When I teach class, especially to beginners or when I’m talking with parents about Internet Safety, a question I’m often asked is “How does the Internet actually work?” Well, in reality it’s obviously a complex topic, but we can certainly break it down into familiar terms. When you type in a web address, like www.palaestratraining.com, your computer actually does some work behind the scenes to translate that human readable name into an IP address. Just like if you wanted to call your friend Susy’s house, you would translate that (in your head probably) from her name into her telephone number, and you’d contact her by her telephone number.
Let’s use the concept of directory services (think of the yellow pages for your town). Let’s say there is a directory service for each city, for each state, and one master directory service for the whole country.
If I lived in New Jersey and wanted to find a pizza shop in southern California what would I do? Well, let’s pretend that I called information, or directory services, in New Jersey and asked them if they knew the number to Nick’s Pizza in Long Beach, California. After they got done laughing, they would say “No, but we do have the number to the main information office (the directory service for the whole country), check there.” So let’s continue along with this scenario and pretend there was a main directory service (yellow pages) that had all the phone numbers for all the smaller directory services (information offices) for each state in the US. I would call the big daddy of information services and ask them if they had the phone number for Nick’s Pizza in Long Beach, California. That main information office would say, “no, but the phone number for directory services in California is such and such, try there…”.
So, not being easily daunted, I would call that number and ask the same question, to which the main office for California would say, “We don’t have it either, but we do have the number for directory services in Long Beach, try there..” So I press onward.

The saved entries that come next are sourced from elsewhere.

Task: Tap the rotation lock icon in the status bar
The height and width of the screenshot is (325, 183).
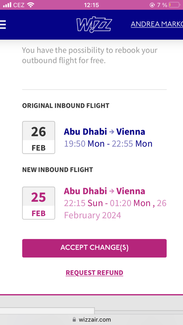Action: pyautogui.click(x=152, y=5)
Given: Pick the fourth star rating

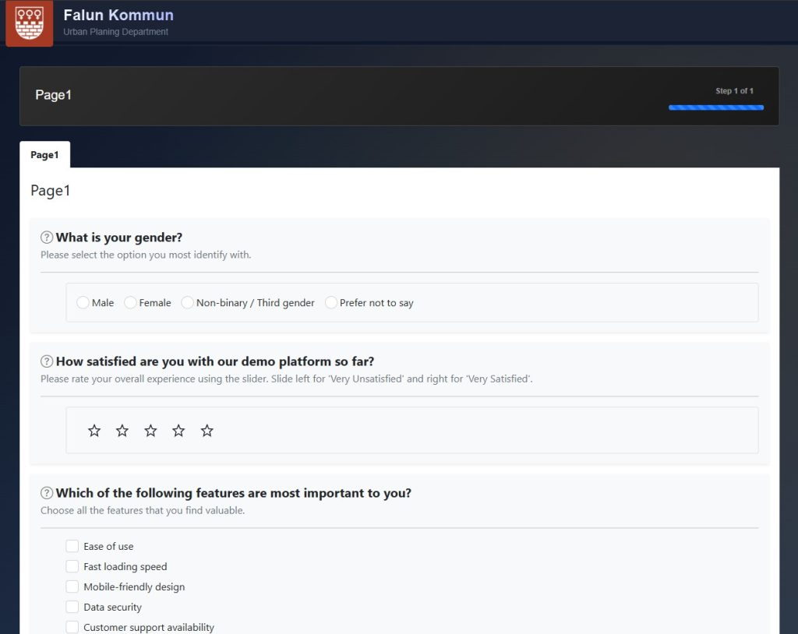Looking at the screenshot, I should click(x=178, y=431).
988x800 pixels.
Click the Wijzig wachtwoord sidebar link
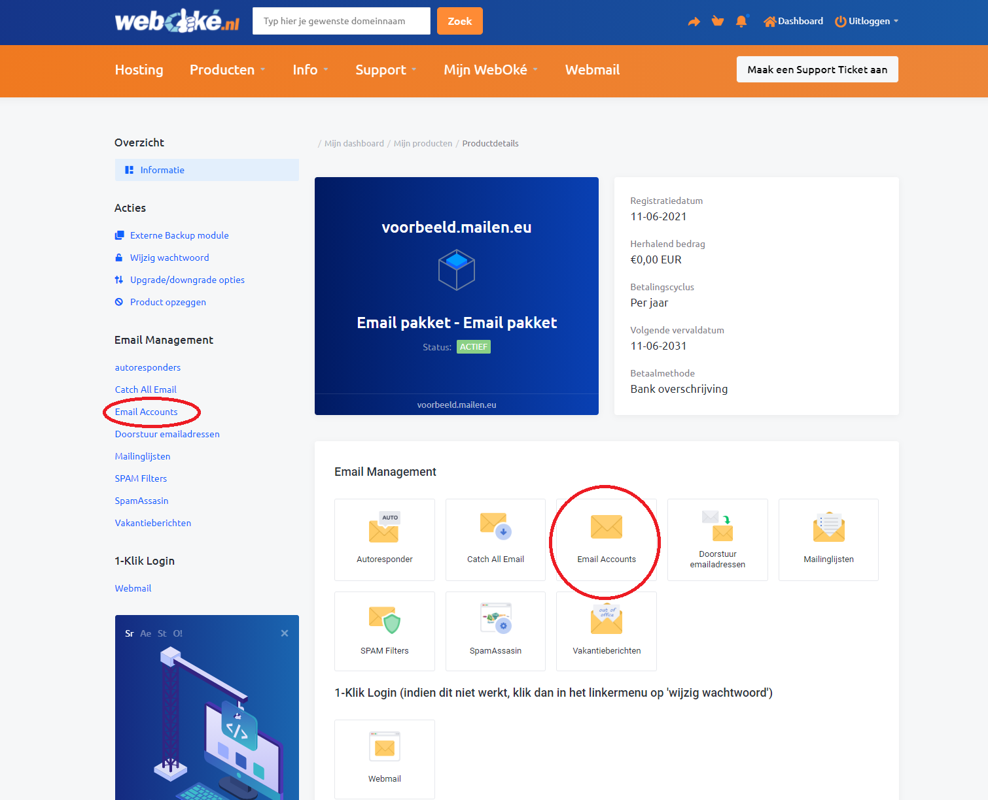[x=169, y=258]
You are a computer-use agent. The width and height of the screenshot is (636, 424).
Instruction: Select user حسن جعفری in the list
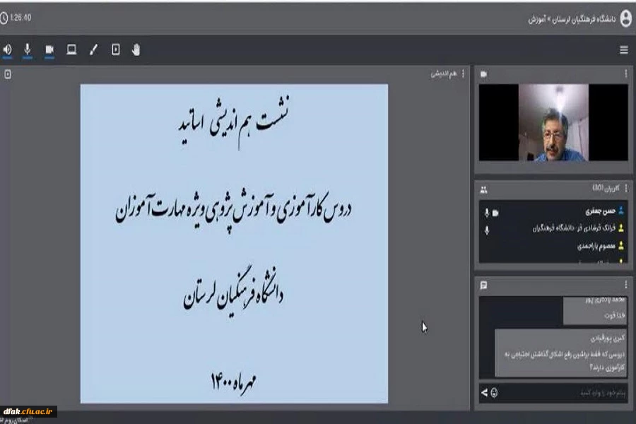click(x=581, y=211)
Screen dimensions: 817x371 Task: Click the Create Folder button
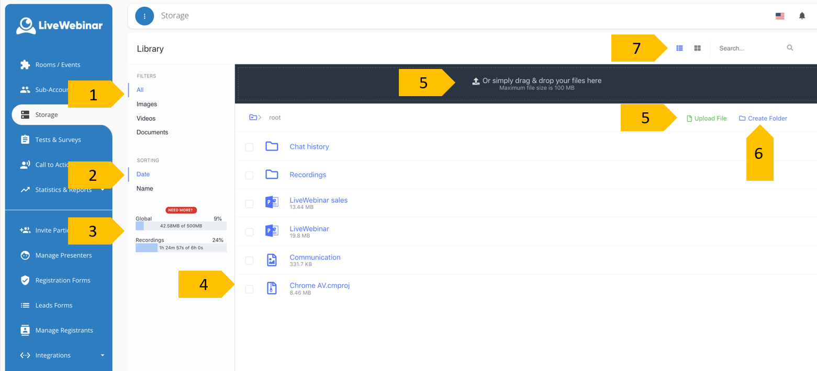click(763, 119)
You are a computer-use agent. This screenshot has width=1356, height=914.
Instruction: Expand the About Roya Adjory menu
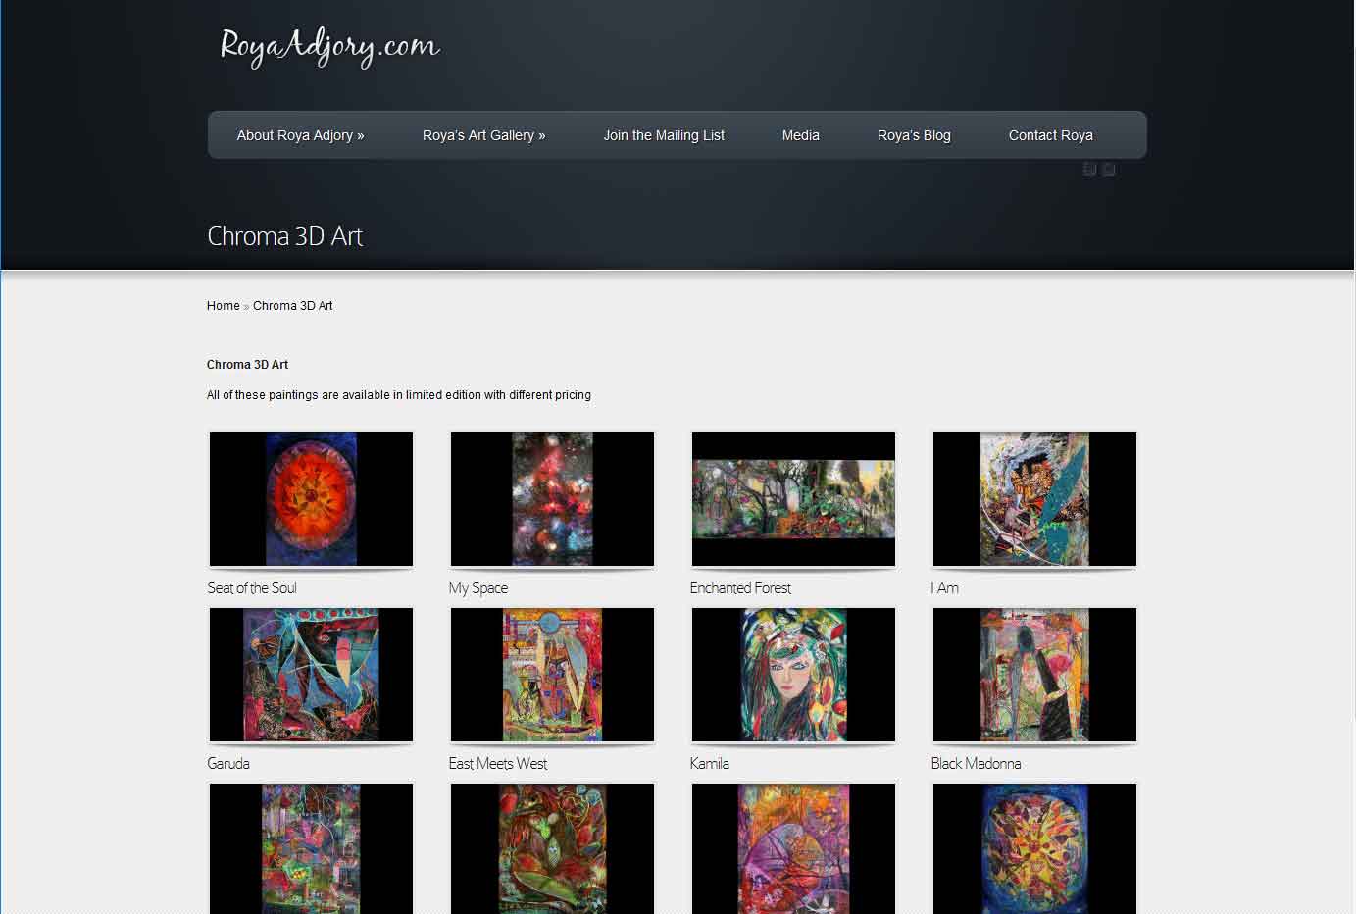tap(300, 135)
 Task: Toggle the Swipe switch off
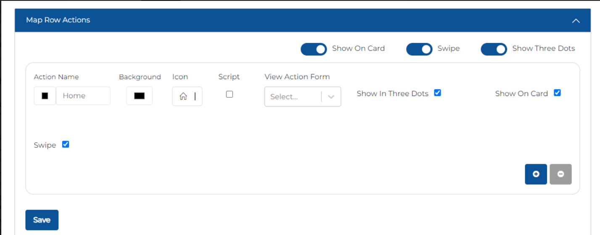pyautogui.click(x=419, y=49)
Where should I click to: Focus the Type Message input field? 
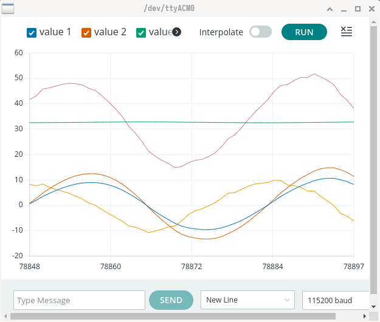[x=79, y=300]
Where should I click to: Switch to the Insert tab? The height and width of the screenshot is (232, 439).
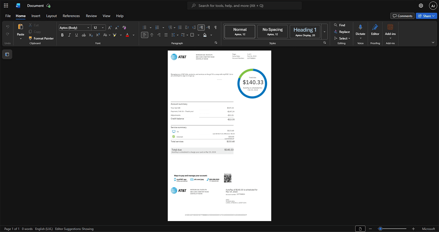point(36,16)
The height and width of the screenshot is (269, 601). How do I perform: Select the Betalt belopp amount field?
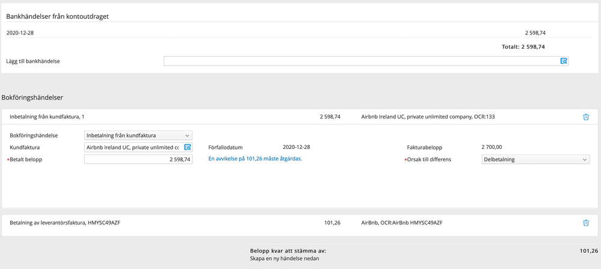click(x=138, y=159)
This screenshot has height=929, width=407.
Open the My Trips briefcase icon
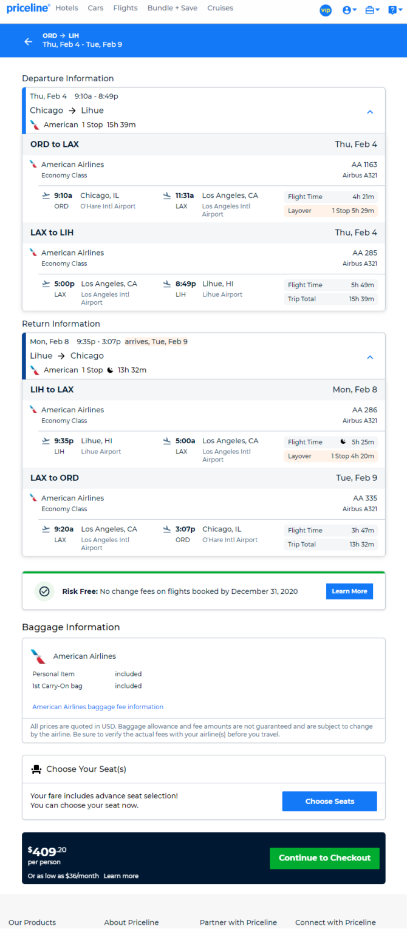pos(372,10)
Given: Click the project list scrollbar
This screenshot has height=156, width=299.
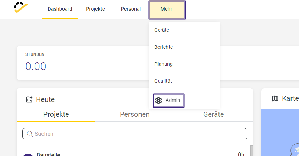Looking at the screenshot, I should pyautogui.click(x=251, y=151).
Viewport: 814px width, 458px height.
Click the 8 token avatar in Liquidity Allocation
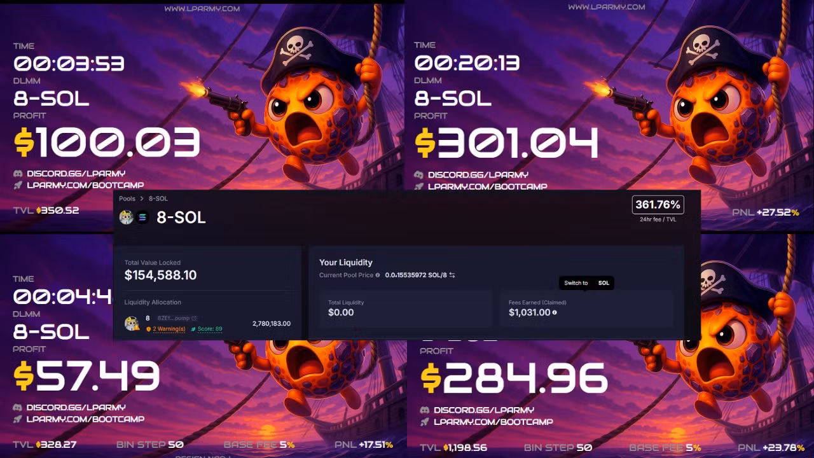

I call that information office and low and behold, since they were responsible for the numbers in that little part of the world, they would have the phone number for Nick’s Pizza. They would give me the number so I could finally get in touch with Nick’s Pizza, but since I forgot about the three hours difference in time zones, they weren’t open yet!
Seriously though, the Internet functions in very much the same way. The Internet doesn’t run of off “Directory Services” like we’re used to with the phone systems, but there is a directory services of sorts, and it is called the “Domain Name System” or DNS. DNS is made up of a top level server (the big daddy directory service in our example), and then lower level DNS servers, and so on. Each domain (i.e. palaestratraining.com or microsoft.com) has a DNS server that is responsible for the addresses within that name space. Just like directory services for Anytown, USA would have all the phone numbers for that town.
So in keeping with that example, DNS servers don’t maintain phone numbers, they keep IP addresses. The to DNS servers keep the IP addresses to lower level DNS servers and so on down the line. The DNS servers for each domain, keep the IP addresses for the servers in it’s domain.
Some of the top level domains you’re probably already familiar with , such as .com, .edu, .gov, .mil and so on. Below them are even lower level servers that handle even smaller pieces of the internet’s name space.
If we look at the graphic below, we’ll see that the following takes place for someone trying to access the website at www.palaestratraining.com:
- The web surfer’s machine makes a request to it’s configured DNS server, asking for the IP address of the website (i.e. www.palaestratraining.com)
- The DNS checks its cache (temporary memory of recently asked questions), realizes it doesn’t have the IP address and then makes another request on behalf of the web surfer to the “root” internet server, which is “.”
- The “.” Root server doesn’t have the IP address of www.palaestratraining.com, but it does have the IP address of the DNS servers that are authoritative for the COM domain, and refers the requesting DNS server there.
- The ISP’s DNS server then contacts the COM DNS server and again asks for the IP address of www.palaestratraining.com.
- The COM DNS server advises it doesn’t have the IP address, but it does have the IP address of the DNS server authoritative for the Palaestra Training domain, and refers the requestor there.
- The ISP’s DNS server then contacts the Palaestra Training DNS server and again asks for the IP of www.palaestratraining.com.
- The Palaestra Training DNS server checks it’s database and provides the ISP DNS server with the IP address of www.palaestratraining which is 188.8.131.52.
- The ISP’s DNS server returns the IP address of 184.108.40.206 to the web surfer’s machine.
- The web surfer’s machine then makes a connection to www.palaestratraining.com, requesting web services from the server hosting the website.
- Palaestratraining.com processes the request and sends the main page for www.palaestratraining.com which is then displayed in the web surfer’s browser
That seems like a lot of work just to get a web page! It’s even more impressive when you consider the fact that all of this usually takes place in a matter of seconds whether the web server is located across town or across the globe. As you might guess from the example above, DNS is not one giant database. It’s actually broken up into different parts, with the root of the internet at the top of the hierarchy. There are different DNS servers that handle the different portions of the internet such as .com, .net, .edu, .mil and so forth. That is really what makes DNS so fast is that a surfer can quickly be referred to a DNS server that handles the site they are looking for, otherwise it would take substantially longer (if it were even possible) to search through the more than 300 million web sites that currently exist.